Orang yang berani berkata jujur kepada kita, walaupun kadang menyakitkan, adalah orang yang sebenarnya peduli. Ia tidak ingin kita berjalan dalam kesalahan atau hidup dalam ilusi. Ia lebih memilih melukai ego kita sebentar demi menyelamatkan jiwa kita dalam jangka panjang.
Yesus ingin kita juga menjadi pribadi yang demikian: jujur, tulus, dan sungguh-sungguh dalam berkata dan bertindak.
Dalam dunia yang penuh kepalsuan, orang yang berkata dengan kesungguhan adalah terang yang menunjukkan jalan.
Dalam bacaan Injil hari ini kita dengar demikian, “Dan ia berkata kepada-Nya: “Tuhan, Engkau tahu segala sesuatu, Engkau tahu bahwa aku mengasihi Engkau.” Kata Yesus kepadanya: “Gembalakanlah domba-domba-Ku.”
Yesus bertanya tiga kali kepada Petrus, “Apakah engkau mengasihi Aku?”
Dan pada akhirnya, Petrus yang pernah menyangkal-Nya tiga kali hanya bisa berkata, “Tuhan, Engkau tahu segala sesuatu, Engkau tahu bahwa aku mengasihi Engkau.” Sebuah pengakuan yang lahir dari hati yang remuk, namun tulus.
Yesus tidak menuntut Petrus untuk membuktikan kasih itu dengan janji-janji besar atau kata-kata puitis. Sebaliknya, Yesus memberikan satu perintah yang sederhana namun penuh makna: “Gembalakanlah domba-domba-Ku.”
Artinya, kasih sejati kepada Yesus tidak cukup hanya diucapkan, kasih itu harus diterjemahkan dalam tindakan nyata: melayani, merawat, dan memperhatikan orang-orang yang dipercayakan kepada kita.
Yesus tahu siapa Petrus.
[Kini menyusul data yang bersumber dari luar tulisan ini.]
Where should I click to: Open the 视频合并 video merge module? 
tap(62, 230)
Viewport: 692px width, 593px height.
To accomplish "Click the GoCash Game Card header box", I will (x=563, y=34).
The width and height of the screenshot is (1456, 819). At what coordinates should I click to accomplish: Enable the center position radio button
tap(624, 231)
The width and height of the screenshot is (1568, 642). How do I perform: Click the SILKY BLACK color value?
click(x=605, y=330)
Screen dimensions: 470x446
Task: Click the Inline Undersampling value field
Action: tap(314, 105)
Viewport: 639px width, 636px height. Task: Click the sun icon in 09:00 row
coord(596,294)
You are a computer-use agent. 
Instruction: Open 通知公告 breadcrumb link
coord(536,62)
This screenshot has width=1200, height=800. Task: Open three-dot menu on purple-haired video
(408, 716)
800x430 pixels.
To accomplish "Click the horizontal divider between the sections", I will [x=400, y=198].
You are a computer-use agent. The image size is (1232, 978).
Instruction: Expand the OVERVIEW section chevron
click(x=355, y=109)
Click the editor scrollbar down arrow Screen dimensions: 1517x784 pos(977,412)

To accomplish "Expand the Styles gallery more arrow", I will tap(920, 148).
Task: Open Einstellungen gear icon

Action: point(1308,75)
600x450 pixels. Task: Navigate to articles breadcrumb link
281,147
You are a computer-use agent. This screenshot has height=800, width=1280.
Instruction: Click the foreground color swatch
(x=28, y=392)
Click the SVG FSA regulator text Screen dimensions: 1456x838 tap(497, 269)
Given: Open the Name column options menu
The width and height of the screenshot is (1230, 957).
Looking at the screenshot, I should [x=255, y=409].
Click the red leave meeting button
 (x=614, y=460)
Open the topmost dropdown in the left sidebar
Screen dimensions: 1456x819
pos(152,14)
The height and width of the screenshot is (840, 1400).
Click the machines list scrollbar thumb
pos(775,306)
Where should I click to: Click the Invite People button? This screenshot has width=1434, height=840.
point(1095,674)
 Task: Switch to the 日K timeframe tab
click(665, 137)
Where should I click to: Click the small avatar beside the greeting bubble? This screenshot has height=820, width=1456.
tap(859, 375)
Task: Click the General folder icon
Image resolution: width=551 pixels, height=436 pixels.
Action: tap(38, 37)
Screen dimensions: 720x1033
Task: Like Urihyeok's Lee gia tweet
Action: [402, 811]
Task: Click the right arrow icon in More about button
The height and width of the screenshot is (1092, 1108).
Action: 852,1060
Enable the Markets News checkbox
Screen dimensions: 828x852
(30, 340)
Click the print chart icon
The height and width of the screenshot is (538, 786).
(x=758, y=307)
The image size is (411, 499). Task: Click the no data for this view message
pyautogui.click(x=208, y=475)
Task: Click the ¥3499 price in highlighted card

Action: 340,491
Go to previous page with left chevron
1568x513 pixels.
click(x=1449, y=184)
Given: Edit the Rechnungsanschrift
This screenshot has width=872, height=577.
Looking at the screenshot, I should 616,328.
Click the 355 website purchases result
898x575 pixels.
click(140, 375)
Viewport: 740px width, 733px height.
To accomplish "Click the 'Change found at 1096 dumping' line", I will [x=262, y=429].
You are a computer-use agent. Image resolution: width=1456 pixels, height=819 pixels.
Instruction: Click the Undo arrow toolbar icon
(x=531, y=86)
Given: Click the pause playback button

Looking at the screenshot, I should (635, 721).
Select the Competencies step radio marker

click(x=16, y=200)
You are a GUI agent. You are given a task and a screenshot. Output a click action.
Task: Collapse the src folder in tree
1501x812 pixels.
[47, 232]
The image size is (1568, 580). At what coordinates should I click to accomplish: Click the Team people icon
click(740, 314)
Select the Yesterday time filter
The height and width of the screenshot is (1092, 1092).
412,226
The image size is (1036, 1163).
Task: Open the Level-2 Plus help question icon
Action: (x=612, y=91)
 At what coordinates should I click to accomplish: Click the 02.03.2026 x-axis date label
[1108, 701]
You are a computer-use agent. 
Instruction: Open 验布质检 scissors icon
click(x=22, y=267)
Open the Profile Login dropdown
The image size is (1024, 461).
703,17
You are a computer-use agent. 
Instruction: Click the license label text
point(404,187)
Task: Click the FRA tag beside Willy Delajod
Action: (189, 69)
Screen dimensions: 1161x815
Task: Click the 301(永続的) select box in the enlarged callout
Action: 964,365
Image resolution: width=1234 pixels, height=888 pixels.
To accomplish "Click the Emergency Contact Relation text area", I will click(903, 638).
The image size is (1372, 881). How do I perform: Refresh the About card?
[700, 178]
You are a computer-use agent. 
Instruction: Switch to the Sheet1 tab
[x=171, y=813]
Ia tahu masa lalunya, kelemahannya, bahkan pengkhianatannya. Tapi Yesus juga tahu isi hati Petrus. Dan karena kasih itu sungguh ada, Yesus mengutusnya.
Inilah keindahan relasi dengan Tuhan: Ia tidak menuntut kesempurnaan, tetapi kesungguhan. Dan dari kesungguhan itu, Ia memanggil kita untuk ambil bagian dalam karya kasih-Nya.
Bagaimana dengan diriku?
Apakah aku mencintai Yesus dengan segenap hati?